Cost Optimizations

Production feature engineering systems deal with lots of data at low latencies and hence can be very costly in terms of cloud infrastructure costs. Fennel goes an extra mile in trying to keep cloud costs low by squeezing as much out of cloud hardware as possible. This is accomplished by a long tail of cost optimizations -- many of which are too low ROI for each team to invest in individually but become feasible due to economies of scale enjoyed by Fennel.
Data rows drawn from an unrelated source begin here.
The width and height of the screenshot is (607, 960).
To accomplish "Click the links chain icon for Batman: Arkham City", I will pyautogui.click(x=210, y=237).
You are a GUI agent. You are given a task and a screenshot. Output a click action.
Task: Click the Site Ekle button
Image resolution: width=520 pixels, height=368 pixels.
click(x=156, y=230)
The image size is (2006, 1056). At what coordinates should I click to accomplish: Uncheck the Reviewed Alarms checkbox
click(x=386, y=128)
Here is a non-exhaustive list of such optimizations:

  • Keeping services stateless whenever possible so that spot instances could power them
  • Serve features using RocksDB based disk/RAM hybrid instead of more costly options like Redis (which keeps all data in RAM) or DynamoDB (which charges per IOPS)
  • Using minimal managed services provided by cloud vendors and instead running the open source versions on our own on top of just the EC2 (this avoids 2-3x markup charged by cloud vendors)
  • Using efficient Rust to power all services to reduce CPU demands
  • In particular, not relying on more general purpose streaming systems like spark or Flink but using an in-house Rust based system purpose built for feature engineering workloads with much lower overhead
  • Using AWS Graviton processor based instances which offer better price/performance ratio
  • Choosing the right instance family and size for each sub-system
  • Auto scaling up/down various clusters depending on the workload (e.g. reduce costs at night)
  • Tightly encoding data in binary formats (e.g. using variable length integers, etc.) in all storage engines to reduce storage and network bandwidth costs
  • Adding compression (say at disk block level) in data storage systems
  • Data tiering - preferring to keeping data in S3 vs instance store vs RAM whenever possible
  • Avoiding network costs by preferably talking to data sources in the same AZ
  • Avoiding memory copies and more generally keeping memory footprint predictably low during both serving and write side pipelines
  • Not relying on Spark or other JVM based systems that can do a lot of data shuffling and hence need lots of RAM
  • ...and lot more